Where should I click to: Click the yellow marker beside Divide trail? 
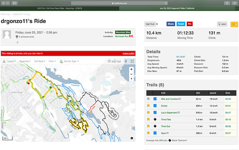[x=148, y=106]
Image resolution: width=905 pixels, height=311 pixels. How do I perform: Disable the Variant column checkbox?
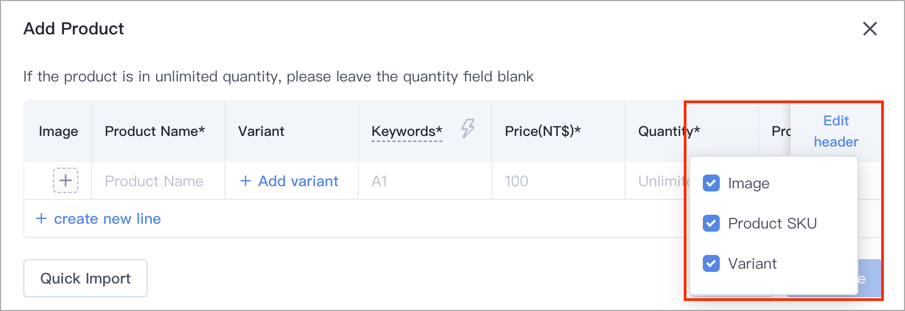coord(711,263)

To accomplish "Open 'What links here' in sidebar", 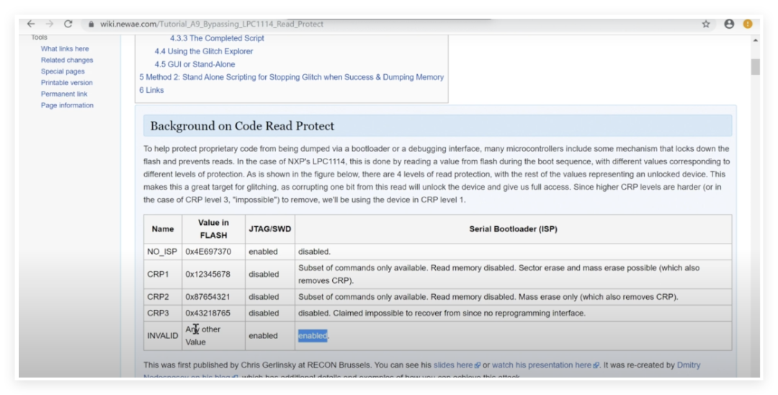I will click(65, 49).
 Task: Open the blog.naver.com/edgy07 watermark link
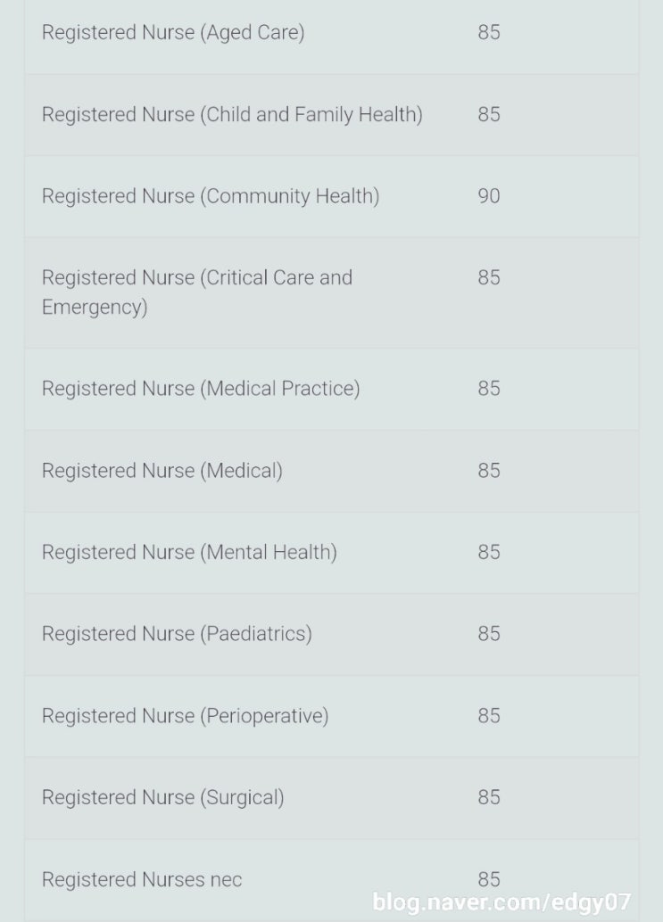pyautogui.click(x=501, y=902)
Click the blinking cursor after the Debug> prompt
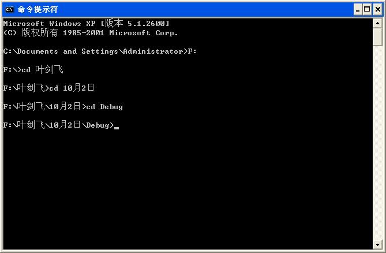This screenshot has width=386, height=253. (117, 127)
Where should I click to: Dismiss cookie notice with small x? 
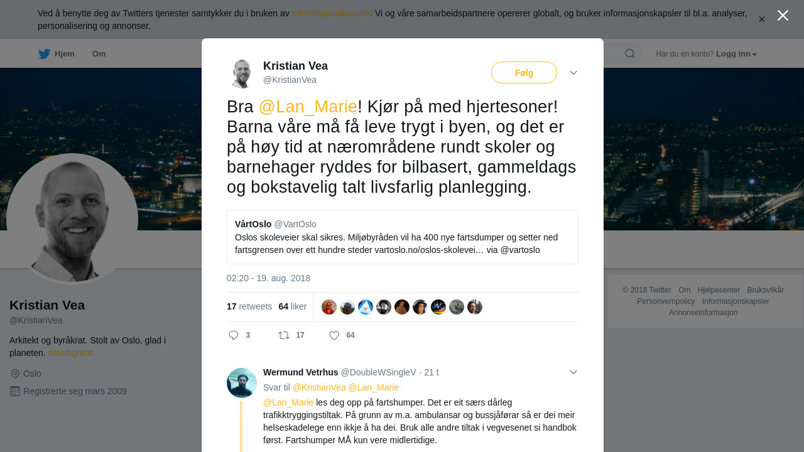click(762, 19)
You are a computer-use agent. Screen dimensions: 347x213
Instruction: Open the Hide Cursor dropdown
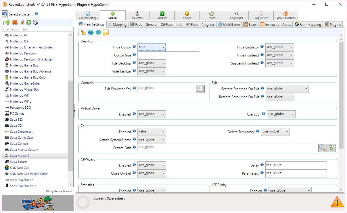click(x=152, y=47)
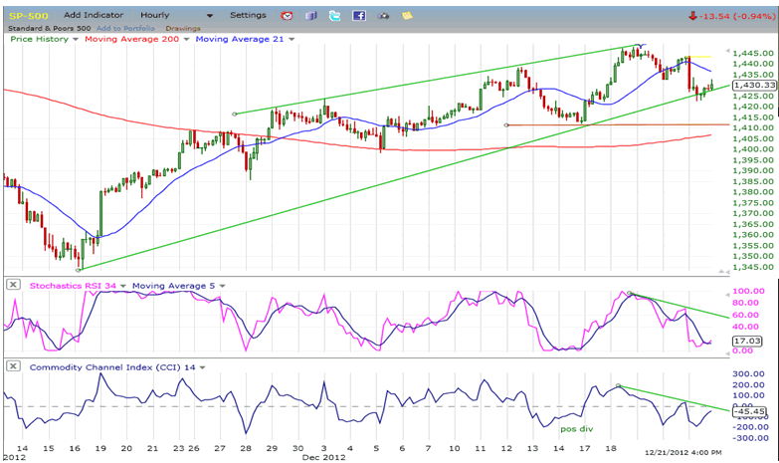Remove the Commodity Channel Index panel

click(12, 367)
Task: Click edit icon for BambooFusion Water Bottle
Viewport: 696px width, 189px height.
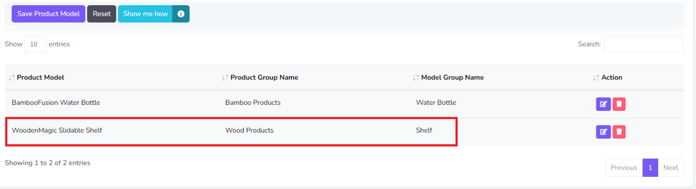Action: [603, 104]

== == ==

What this task involves
Beginning with the line that includes "Where should I click to: Dismiss" and ending with the last line of the material, reproduce those lines exactly and nothing else, with no pictures.

Exercise response
Where should I click to: Dismiss cookie notice with small x? 
click(762, 19)
You are a computer-use agent. Screen dimensions: 347x213
Instruction: Open the Hide Cursor dropdown
click(x=152, y=47)
Remove the Commodity Channel Index panel

click(12, 367)
Task: Click edit icon for BambooFusion Water Bottle
Viewport: 696px width, 189px height.
Action: [603, 104]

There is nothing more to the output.